TELFORD VICE, Sydney
AB de Villiers has had enough: “There’s enough laughing, there’s enough stress, there’s enough nerves, there’s enough good cricket, there’s enough bad cricket. We’ve just got to find a way to win.”
SA’s World Cup quarter-final against Sri Lanka at the Sydney Cricket Ground (SCG) today is that kind of game – go big, go medium or go small, but don’t go home.
And that wasn’t where De Villiers’ straight talk ended. Instead, it got straighter.
“We are not going to choke,” he said. “We are just going to play a good game of cricket and come out on top. Simple.”
Really? If it was “simple” South Africans wouldn’t wonder why their team have tripped over the first knockout hurdle five times in six World Cups. The other time they didn’t even get that far.
But there is no doubting the power De Villiers’ words. At least, they will be powerful if his team puts their performance where their captain’s mouth was on Tuesday. If they don’t this will be just another SA side who came, saw and were conquered.
What with SA having struggled whenever they have been under pressure at the tournament, crashing to defeat against India and Pakistan, they will have a game on their hands against the nonchalantly aggressive Sri Lankans.
The notion sparked defiance in De Villiers: “No-one is going to ask us if we played exceptional cricket when we win the World Cup – they’re just going to say that we won the Cup.”
As serious as De Villiers sounded, he looked more relaxed than he has done since Pakistan taught SA a lesson in Auckland almost two weeks ago.
He arrived for Tuesday’s press conference wearing flipflops – a sure sign that SA were not training. On Monday the squad enjoyed a what De Villiers termed a “lekker team dinner” on social media. A video of Wayne Parnell interviewing a jovial Russell Domingo on his chances of playing today was in similar vein. “‘Parney’ will be in the mix,” Domingo said through a healthy laugh.

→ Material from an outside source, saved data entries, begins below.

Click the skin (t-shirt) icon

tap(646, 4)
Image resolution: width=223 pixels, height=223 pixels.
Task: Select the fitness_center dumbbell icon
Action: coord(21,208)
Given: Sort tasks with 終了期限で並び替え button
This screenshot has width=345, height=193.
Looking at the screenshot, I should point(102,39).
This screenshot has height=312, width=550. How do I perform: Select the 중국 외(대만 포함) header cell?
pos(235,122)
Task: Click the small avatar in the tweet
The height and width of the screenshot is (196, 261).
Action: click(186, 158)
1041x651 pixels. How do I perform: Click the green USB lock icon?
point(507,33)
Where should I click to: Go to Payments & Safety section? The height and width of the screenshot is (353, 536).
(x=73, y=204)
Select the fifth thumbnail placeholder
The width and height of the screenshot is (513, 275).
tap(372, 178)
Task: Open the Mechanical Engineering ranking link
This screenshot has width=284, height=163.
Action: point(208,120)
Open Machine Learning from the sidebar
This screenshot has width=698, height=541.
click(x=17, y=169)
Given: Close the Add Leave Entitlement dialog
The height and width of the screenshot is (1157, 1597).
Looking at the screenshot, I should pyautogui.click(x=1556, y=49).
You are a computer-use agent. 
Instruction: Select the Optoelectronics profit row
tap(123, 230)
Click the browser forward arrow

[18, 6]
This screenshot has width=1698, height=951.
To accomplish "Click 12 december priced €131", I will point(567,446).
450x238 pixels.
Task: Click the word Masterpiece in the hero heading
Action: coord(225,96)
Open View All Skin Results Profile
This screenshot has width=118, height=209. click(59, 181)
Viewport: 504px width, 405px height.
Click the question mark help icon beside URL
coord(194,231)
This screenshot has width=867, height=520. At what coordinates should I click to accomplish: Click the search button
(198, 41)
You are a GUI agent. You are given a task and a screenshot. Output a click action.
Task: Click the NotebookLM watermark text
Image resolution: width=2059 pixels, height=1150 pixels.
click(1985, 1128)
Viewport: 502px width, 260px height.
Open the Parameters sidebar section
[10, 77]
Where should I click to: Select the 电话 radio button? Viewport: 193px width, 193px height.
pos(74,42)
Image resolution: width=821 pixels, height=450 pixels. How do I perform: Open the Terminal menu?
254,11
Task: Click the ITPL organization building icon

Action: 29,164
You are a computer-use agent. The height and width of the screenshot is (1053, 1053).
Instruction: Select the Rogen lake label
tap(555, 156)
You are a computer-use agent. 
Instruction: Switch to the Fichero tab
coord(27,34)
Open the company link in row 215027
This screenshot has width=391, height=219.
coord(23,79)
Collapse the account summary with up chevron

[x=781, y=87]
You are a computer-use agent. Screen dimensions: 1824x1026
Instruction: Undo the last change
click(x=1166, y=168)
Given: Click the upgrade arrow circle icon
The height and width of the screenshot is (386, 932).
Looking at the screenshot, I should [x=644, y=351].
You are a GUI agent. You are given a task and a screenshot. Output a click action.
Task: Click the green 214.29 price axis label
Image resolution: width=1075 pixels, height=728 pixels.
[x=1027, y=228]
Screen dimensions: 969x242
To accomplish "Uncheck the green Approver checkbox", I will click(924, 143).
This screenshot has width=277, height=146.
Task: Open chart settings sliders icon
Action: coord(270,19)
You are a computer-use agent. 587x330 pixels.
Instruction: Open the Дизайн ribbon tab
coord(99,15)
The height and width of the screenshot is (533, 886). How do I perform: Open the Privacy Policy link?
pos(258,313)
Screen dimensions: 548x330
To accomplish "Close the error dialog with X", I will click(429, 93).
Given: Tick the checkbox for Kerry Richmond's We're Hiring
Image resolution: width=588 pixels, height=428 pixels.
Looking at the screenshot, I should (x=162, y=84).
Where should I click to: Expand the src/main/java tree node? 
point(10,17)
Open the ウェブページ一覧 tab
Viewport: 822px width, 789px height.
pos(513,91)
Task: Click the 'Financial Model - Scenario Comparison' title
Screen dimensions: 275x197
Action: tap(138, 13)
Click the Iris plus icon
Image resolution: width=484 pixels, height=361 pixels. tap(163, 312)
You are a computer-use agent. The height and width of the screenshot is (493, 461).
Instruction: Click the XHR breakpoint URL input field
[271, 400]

“It was important not to focus too much on cricket (on Tuesday), sort of get the brain switched off a little bit before the big clash,” De Villiers said. “It’s important for us to be fresh. I believe we play really good cricket when we feel fresh and we are mentally fresh. We just play those special situations so much better.”
Again, the proof of that pudding will be in its eating.
Even the prospect of a parallel duel with Kumar Sangakkara could not lure De Villiers off his chosen path: “Don’t take it the wrong way but I couldn’t care less about him or me – I just want to win the game. If our No. 11 batsman wins us the game, so be it. I just want to find a way to win.”
But, as right as he would like to be about most of the above, De Villiers was wrong when he said the toss would not be important.
“Lots of games have been won by the team batting second here, and the team batting first. It’s pretty even. I’m not too worried about that.”
Of the 137 completed day-night games played at the SCG, 81 have been won by the team batting first and 56 by the chasers.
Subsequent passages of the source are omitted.